Westfield
- Product type: Musical instruments
- Owner: RotoSound
- Country: Scotland, United Kingdom
- Introduced: 1989 2022 (relaunch)
- Discontinued: 2013
- Previous owners: P&R Howard Music Ltd.

= Westfield (guitars) =

Scottish-based guitar company, started in 1989

Westfield Guitars is a UK based guitar brand, owned by string manufacturer RotoSound. Previously owned by Scotland based P&R Howard Music Ltd. from its inception until their closure in 2013, it produced and sold electric, acoustic, classical and bass guitars, primarily copies of popular Fender and Gibson models. Revived in 2022 by RotoSound, they now focus on the acoustic guitar market.

== History ==
Westfield Guitars was established in 1989 from the owner Paul Howard's garage, turning over £19,000 in their first year. The company grew to a turnover of £4.6 million in 2005 and operated out of a warehouse in East Kilbride. They were the largest distributor of musical instruments in Scotland.
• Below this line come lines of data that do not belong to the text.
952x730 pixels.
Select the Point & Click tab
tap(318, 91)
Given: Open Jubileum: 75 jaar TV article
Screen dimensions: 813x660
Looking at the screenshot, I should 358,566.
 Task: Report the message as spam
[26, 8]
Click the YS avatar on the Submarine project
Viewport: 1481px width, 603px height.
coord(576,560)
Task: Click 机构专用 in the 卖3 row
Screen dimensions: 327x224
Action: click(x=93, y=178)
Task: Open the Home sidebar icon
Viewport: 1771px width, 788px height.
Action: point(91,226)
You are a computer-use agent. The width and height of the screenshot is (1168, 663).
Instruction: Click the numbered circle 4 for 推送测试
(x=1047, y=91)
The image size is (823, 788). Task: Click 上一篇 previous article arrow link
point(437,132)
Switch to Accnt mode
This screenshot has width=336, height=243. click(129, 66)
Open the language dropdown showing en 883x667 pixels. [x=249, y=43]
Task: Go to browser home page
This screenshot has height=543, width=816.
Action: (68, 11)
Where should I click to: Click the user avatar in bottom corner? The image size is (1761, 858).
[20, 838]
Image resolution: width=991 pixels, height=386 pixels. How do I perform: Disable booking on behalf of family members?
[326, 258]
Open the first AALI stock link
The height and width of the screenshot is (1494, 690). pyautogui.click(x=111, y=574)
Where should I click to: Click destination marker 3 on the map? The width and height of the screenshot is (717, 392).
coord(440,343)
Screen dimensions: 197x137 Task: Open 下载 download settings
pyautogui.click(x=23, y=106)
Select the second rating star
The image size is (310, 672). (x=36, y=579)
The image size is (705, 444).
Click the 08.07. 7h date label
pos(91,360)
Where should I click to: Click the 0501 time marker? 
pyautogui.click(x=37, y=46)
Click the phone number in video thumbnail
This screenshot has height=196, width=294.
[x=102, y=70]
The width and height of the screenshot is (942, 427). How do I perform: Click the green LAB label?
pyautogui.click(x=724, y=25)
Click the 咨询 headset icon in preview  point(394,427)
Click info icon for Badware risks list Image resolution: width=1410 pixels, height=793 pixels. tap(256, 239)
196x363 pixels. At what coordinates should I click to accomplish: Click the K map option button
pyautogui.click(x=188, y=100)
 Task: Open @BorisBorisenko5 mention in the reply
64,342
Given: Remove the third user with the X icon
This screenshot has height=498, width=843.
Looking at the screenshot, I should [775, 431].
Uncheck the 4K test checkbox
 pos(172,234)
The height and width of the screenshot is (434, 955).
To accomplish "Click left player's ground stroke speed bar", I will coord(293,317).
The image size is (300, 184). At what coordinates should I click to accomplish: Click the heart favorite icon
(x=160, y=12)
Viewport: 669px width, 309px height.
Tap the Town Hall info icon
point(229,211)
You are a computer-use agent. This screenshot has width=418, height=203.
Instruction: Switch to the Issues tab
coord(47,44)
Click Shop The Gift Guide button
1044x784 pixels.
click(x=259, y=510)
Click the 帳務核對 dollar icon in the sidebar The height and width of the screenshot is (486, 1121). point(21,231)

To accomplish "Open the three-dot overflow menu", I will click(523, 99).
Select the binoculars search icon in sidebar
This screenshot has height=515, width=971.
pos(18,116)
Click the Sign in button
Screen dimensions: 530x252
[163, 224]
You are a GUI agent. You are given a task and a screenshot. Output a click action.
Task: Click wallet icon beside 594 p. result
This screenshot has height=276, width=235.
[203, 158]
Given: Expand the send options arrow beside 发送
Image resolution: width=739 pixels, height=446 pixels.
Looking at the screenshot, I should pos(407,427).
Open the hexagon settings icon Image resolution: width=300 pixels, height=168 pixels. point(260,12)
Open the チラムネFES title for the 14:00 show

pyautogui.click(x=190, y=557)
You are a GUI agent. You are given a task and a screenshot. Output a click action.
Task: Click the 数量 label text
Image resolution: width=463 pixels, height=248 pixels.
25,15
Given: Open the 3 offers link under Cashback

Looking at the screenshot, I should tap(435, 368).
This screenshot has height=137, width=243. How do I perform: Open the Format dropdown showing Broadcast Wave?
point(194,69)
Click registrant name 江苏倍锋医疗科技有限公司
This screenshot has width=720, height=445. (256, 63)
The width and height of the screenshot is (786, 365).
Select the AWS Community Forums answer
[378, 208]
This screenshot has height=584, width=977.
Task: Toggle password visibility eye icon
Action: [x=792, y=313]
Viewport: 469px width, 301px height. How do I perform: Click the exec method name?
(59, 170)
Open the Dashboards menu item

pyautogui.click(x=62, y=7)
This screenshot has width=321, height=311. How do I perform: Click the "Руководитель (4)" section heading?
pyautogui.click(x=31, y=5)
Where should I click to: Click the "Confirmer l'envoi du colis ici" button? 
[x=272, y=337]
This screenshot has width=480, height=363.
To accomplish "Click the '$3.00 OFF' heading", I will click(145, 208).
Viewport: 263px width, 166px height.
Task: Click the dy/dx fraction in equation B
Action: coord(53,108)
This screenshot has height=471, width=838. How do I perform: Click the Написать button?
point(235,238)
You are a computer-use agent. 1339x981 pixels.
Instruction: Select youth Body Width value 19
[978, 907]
Notable players include Danny Jones of McFly and Jason Mraz. Stevie Hay and Charles Boyle of Scottish rock band Felon both played Westfield guitars over the years. Hay worked with Westfield across 15 years and had various custom guitars made, most of which remained in his own collection.

The company went out of business in September 2013.

Upon the brands relaunch under RotoSound, the company offered a veriety of shapes, in both the entry-level "Performer" series, and a premium "Artist" range.